Even looking at my own fiction, I find that I’ve often tried to push some boundaries. My story “The Care and Feeding of Houseplants,” for example, alternates three different points of view, three characters bringing their own pasts and problems to bear on a single dinner party—with a couple of secrets hidden from the others, of course. Another recent story, “English 398: Fiction Workshop”—one I’ve talked about on SleuthSayers before—layers several kinds of storytelling, centered around a university-level writing workshop, with a variety of voices and tones in the mix. (The full title of the story makes a small nod toward Oates in fact: “English 398: Fiction Workshop—Notes from Class & A Partial Draft By Brittany Wallace, Plus Feedback, Conference & More.”) And a story I just finished revising earlier this week, “Loose Strands,” also has three narrators, an older man and two middle school boys, their stories coming together around a schoolyard fight, colliding, combining, and ultimately (at least I’m aiming for this) inseparable.

As I commented in the discussion forum in response to Amy Denton’s question: “I often try to think about how the characters involved each have their own storyline—the storylines of their lives—and how the interactions between characters are the intersections of those storylines. And I challenge myself to try to navigate a couple of those storylines as their own interweaving narrative arcs, each with its own resolution, where somehow the end of the story ties up each thread.”  
Maybe the idea of multiple points of view and subplots collapse together in several ways, thinking again of Catherine Dilts’ review of Rob’s story and of another, “Manitoba Postmortem” by S. L. Franklin. And in my workshops at Mason, I’ve used Madison Smartt Bell’s terrific book, Narrative Design, to explore modular storytelling, experimenting with shifts in chronology and points of view, layering several strands of story together. Some students catch on quickly, love the opportunities provided by this kind of storytelling. (But as beginning writers, it’s important—as I stressed—for them to build a firm foundation first in storytelling elements, techniques, and more straightforward structures. Walk those stepping stones first.) 

So in thinking about the discussion Amy’s question sparked and the review Catherine wrote and my teaching and my writing, I find myself pulled in a couple of different directions: committed to Barb’s (and Poe’s!) ideas about the short story, always striving to stick as close to the core armature of a story as I can, but also occasionally testing those boundaries, pushing them to see what happens.

So… some questions for readers here and for my SleuthSayer buddies as well: How would you answer the questions above about subplots and multiple points of view? How closely do yourself stick to the idea of the single-effect in the short story—to the story being about one thing? How do you balance those demands of the form with interests or ambitions in other directions?

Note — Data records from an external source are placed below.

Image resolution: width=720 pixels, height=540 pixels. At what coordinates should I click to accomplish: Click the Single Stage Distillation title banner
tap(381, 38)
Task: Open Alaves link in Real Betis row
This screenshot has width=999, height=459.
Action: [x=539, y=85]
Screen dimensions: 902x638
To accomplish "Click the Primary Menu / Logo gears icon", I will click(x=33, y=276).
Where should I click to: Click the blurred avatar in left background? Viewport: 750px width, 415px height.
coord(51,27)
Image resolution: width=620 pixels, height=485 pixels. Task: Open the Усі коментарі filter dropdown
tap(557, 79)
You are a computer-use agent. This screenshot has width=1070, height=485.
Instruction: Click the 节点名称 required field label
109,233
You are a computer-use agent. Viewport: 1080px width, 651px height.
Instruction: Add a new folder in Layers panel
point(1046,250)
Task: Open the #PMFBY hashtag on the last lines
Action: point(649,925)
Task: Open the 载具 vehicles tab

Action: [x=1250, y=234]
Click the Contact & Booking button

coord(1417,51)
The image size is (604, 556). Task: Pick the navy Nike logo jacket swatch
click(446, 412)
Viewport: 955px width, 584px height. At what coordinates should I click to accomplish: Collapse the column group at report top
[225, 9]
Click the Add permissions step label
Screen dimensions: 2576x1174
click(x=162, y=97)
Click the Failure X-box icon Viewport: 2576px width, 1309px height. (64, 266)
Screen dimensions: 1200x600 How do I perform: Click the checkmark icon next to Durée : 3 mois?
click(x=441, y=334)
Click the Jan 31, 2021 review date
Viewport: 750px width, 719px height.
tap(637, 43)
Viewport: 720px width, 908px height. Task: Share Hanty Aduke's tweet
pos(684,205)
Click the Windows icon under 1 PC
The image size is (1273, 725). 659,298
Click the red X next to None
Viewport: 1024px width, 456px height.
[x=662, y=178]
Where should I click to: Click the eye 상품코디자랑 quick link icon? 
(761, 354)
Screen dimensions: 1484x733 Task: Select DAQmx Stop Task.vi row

As for my advanced fiction workshop ahead… I’m still going to keep the students concentrating on the “one thing” that’s the core of their stories—focus and efficiency always, and credit again to Barb. But as much as a workshop should be about learning the rules and following best practices, it should equally be a place to take some risks and have some fun. And so I also want them to play with structure and storytelling, to stretch their talents wherever they want, and to see where it takes them.

Any suggestions for the course—those are welcome too!